People's Revolutionary Organization of the Islamic Republic of Iran (سازمان انقلابی توده‌های جمهوری اسلامی ایران) was an armed political party in Iran.

Mohammad Montazeri, son of Ayatollah Montazeri, was in charge of SATJA but after his death in 1981, Mehdi Hashemi took over the group. The major activity of the SATJA and its magazine was to promote Muammar Gaddafi and insult Mostafa Chamran, Musa al-Sadr and Amal Movement.
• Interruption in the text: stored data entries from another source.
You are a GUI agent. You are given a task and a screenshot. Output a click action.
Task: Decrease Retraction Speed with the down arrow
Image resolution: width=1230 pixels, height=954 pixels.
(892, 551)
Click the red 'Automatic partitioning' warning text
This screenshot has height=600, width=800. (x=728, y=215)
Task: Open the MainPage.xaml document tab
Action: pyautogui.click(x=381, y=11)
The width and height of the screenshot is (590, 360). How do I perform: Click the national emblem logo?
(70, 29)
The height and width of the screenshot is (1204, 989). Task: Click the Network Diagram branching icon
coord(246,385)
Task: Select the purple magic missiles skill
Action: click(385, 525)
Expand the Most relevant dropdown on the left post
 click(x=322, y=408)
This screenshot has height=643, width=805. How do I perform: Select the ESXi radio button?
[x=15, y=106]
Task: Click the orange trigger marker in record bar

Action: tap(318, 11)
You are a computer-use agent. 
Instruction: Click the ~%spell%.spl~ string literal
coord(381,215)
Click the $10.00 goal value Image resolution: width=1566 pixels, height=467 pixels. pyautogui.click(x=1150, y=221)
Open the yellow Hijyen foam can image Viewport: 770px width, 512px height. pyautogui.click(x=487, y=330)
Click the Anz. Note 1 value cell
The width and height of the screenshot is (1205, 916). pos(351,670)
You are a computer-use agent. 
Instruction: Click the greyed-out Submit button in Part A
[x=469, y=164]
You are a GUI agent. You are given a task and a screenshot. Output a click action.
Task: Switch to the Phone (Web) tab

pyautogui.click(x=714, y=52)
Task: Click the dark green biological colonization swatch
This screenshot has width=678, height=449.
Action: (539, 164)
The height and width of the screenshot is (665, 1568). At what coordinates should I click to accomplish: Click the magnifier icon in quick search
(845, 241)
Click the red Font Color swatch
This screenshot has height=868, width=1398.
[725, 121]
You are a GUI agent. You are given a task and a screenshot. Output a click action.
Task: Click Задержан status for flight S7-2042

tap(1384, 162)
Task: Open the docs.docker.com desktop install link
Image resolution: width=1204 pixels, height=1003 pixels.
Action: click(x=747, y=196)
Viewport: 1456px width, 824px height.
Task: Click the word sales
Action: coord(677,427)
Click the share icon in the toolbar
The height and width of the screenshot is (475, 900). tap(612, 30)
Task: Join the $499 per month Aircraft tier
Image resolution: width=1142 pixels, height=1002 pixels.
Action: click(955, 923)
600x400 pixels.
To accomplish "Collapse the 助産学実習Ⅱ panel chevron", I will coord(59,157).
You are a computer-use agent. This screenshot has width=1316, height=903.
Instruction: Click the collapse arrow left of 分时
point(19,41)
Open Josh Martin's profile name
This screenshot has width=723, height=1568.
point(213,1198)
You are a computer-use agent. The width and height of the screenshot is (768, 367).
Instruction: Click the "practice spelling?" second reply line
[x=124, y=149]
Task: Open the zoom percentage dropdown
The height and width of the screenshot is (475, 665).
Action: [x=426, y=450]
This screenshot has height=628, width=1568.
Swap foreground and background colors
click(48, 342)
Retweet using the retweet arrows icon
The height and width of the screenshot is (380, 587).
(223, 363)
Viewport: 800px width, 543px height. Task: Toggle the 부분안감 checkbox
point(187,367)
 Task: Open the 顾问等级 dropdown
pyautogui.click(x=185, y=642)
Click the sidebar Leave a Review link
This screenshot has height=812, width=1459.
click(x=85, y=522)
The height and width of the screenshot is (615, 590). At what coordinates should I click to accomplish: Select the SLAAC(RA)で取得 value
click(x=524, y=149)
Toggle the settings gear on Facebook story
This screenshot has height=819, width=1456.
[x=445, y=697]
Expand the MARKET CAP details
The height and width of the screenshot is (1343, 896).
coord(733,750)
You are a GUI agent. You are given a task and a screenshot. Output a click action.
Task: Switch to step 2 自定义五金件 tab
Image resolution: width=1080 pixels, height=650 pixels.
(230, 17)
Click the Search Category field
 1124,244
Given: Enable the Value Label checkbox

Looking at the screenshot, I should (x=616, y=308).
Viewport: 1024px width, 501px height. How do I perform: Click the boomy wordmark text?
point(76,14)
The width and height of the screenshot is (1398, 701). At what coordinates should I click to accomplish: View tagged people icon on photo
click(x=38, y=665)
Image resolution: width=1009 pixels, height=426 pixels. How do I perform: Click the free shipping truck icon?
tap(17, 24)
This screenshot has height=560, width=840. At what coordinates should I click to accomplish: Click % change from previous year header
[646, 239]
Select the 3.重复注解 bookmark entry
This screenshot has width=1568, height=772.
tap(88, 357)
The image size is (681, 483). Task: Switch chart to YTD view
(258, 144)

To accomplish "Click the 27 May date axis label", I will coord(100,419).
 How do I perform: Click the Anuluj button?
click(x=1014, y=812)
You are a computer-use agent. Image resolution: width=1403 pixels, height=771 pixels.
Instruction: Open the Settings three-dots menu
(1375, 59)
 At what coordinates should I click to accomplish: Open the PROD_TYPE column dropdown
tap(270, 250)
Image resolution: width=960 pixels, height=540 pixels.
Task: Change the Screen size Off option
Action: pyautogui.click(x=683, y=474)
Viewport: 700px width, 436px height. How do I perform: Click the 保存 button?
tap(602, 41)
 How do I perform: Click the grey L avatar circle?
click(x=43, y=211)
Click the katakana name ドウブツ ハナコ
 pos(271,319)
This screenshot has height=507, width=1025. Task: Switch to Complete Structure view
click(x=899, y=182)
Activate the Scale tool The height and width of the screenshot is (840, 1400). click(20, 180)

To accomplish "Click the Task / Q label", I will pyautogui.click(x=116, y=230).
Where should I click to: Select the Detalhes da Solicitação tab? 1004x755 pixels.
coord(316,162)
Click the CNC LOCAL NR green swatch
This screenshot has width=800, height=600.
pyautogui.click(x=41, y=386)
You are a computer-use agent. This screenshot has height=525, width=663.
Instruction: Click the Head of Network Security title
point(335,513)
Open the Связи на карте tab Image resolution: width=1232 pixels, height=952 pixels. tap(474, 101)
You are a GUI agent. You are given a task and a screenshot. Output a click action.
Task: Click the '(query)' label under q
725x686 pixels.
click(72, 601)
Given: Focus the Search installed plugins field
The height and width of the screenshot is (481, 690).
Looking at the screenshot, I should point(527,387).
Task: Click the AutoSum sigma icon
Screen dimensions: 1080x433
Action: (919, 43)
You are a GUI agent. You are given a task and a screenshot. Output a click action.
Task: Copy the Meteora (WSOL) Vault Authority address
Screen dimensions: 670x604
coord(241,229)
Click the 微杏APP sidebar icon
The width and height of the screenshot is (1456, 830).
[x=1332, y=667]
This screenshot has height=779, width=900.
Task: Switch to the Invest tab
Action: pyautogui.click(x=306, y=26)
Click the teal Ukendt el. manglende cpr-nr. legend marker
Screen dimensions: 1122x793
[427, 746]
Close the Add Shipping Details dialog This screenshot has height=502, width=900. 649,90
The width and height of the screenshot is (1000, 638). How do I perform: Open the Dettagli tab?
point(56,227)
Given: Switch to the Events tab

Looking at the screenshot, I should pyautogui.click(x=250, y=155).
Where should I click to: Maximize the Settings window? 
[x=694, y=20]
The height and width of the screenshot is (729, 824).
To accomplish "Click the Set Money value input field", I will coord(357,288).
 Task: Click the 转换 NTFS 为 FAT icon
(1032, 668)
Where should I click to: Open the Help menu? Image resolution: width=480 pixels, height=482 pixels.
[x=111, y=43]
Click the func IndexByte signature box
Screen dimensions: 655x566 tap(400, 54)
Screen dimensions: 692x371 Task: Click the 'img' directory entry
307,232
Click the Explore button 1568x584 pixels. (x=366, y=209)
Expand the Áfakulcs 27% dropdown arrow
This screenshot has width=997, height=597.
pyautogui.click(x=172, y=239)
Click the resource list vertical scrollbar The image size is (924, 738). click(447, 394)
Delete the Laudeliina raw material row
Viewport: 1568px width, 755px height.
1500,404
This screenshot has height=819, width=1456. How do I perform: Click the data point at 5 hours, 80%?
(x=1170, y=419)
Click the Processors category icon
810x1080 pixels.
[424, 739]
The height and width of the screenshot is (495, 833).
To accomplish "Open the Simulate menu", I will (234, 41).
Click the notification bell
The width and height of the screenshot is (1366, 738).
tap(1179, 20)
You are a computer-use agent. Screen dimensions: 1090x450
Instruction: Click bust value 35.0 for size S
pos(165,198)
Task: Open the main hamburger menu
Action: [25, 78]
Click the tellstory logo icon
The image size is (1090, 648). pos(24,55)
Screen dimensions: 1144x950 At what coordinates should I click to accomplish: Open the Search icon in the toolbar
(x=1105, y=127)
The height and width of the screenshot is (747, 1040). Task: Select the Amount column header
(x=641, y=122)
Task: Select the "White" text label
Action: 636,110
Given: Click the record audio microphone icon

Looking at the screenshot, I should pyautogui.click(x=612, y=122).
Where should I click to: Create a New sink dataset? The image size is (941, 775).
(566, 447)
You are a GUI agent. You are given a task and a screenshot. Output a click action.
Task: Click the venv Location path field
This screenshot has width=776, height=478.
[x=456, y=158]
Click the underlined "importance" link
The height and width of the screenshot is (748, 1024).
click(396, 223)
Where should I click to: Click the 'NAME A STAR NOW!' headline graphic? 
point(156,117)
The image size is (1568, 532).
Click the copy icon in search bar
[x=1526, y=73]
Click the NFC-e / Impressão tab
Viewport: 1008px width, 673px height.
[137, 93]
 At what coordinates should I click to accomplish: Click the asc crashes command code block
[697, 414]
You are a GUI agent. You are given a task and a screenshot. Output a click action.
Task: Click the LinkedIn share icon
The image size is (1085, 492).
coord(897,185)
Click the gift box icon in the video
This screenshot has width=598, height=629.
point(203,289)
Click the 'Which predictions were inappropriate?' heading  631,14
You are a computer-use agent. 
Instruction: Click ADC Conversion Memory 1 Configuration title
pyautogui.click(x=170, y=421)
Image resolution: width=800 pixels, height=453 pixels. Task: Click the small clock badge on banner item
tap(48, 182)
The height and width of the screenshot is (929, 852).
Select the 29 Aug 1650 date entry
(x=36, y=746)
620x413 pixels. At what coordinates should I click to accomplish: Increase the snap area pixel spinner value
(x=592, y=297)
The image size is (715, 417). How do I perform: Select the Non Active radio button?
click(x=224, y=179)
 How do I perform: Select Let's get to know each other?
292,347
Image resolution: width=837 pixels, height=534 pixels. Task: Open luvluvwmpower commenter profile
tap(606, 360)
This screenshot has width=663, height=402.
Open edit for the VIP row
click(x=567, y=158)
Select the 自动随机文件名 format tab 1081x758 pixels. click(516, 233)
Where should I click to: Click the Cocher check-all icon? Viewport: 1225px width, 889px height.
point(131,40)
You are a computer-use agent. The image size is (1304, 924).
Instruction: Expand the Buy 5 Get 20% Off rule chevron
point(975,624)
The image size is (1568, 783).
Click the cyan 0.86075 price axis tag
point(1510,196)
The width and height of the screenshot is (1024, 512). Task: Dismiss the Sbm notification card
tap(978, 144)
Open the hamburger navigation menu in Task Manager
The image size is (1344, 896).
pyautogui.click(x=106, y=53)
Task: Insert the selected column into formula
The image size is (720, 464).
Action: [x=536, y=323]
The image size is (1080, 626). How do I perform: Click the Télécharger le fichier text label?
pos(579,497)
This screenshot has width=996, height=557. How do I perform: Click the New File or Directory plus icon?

As of Ronen A. Cohen, the SATJA's brief presence left a long trail that is even expressed in the current sensitive political-religious situation in Lebanon.

== Origins ==
The idea to create the SATJA was first formed before Iranian Revolution. The SATJA and the Forqan group had the same ideological nurturing, but each chose to emphasize different things. Ali Shariati's writings were used as an ideological platform by both the Forqan and the SATJA. The latter took Shariati's books — Shahadat and Pas az Shahadat — as an excuse to export the revolution, but never dealt with the other ideological insights of Shariati's agenda and only chose to use the one that served their aspiration to export the revolution.

== Headquarters ==
The SATJA was first established in a house in Takht-e Jamshīd Street in Tehran. Also, It is claimed that the SATJA's center was located in the building of The Ministry of Immigration Office on Shahrārā Street.

== Activities ==
Montazeri sent many of the SATJA members to Lebanon and Syria to fight Israel. He went to the Mehrabad Airport with his armed forces — whom were mostly young boys and girls — and volunteered to fight alongside the Palestinian guerrillas against Israel, after which he boarded the plane and went to fight Israel. Montazeri also had a close relationship with the tribal parties and leftists in Lebanon and SATJA published the magazine of Omīd-e Irān (Hope for Iran in Persian) as part of this activity.

Ali Akbar Mohtashamipur then-Ambassador of Iran to Syria was among of the SATJA's members.